Your task is to return the line containing "Click the large 轉換 convert start button" and each line after it through the end of the entries, exactly, with no other lines.
*** Opening of ENTRIES SUPPLIED ***
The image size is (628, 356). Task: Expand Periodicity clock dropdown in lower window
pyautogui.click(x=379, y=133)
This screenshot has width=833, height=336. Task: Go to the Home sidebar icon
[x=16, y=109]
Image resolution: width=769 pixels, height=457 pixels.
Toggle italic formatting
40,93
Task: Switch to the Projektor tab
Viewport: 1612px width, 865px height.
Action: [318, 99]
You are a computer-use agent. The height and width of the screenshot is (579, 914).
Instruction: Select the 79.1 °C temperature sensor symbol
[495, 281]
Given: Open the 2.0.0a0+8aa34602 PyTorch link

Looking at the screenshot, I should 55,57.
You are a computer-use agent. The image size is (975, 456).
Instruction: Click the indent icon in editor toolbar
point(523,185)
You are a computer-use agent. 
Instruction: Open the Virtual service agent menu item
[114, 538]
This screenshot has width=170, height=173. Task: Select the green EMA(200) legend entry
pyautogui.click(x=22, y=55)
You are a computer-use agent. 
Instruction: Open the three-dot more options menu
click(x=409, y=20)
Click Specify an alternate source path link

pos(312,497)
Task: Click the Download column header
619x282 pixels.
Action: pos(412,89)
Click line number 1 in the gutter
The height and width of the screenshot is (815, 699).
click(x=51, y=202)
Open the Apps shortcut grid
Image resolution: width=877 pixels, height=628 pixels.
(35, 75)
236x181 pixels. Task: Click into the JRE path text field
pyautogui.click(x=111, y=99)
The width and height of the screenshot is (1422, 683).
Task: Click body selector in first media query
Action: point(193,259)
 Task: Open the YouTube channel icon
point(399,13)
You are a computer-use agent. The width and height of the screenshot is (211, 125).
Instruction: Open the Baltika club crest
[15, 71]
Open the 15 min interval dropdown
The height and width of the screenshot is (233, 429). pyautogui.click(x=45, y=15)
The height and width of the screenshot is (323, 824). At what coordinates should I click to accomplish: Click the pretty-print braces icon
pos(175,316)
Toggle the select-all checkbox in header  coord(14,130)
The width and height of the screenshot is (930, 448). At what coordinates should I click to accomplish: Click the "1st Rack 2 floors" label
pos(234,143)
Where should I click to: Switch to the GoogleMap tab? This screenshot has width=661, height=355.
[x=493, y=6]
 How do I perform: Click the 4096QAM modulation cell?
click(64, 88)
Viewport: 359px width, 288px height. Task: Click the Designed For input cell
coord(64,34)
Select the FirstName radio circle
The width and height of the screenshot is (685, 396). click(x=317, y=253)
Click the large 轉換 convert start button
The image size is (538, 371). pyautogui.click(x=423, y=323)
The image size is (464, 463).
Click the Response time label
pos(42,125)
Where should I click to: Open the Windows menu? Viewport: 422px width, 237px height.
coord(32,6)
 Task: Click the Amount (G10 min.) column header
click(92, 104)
*** Close of ENTRIES SUPPLIED ***
# REPLY TO THE TASK
Click the large 轉換 convert start button
The image size is (538, 371). pyautogui.click(x=423, y=323)
The image size is (464, 463).
Click the Response time label
pos(42,125)
Where should I click to: Open the Windows menu? Viewport: 422px width, 237px height.
coord(32,6)
 Task: Click the Amount (G10 min.) column header
click(92, 104)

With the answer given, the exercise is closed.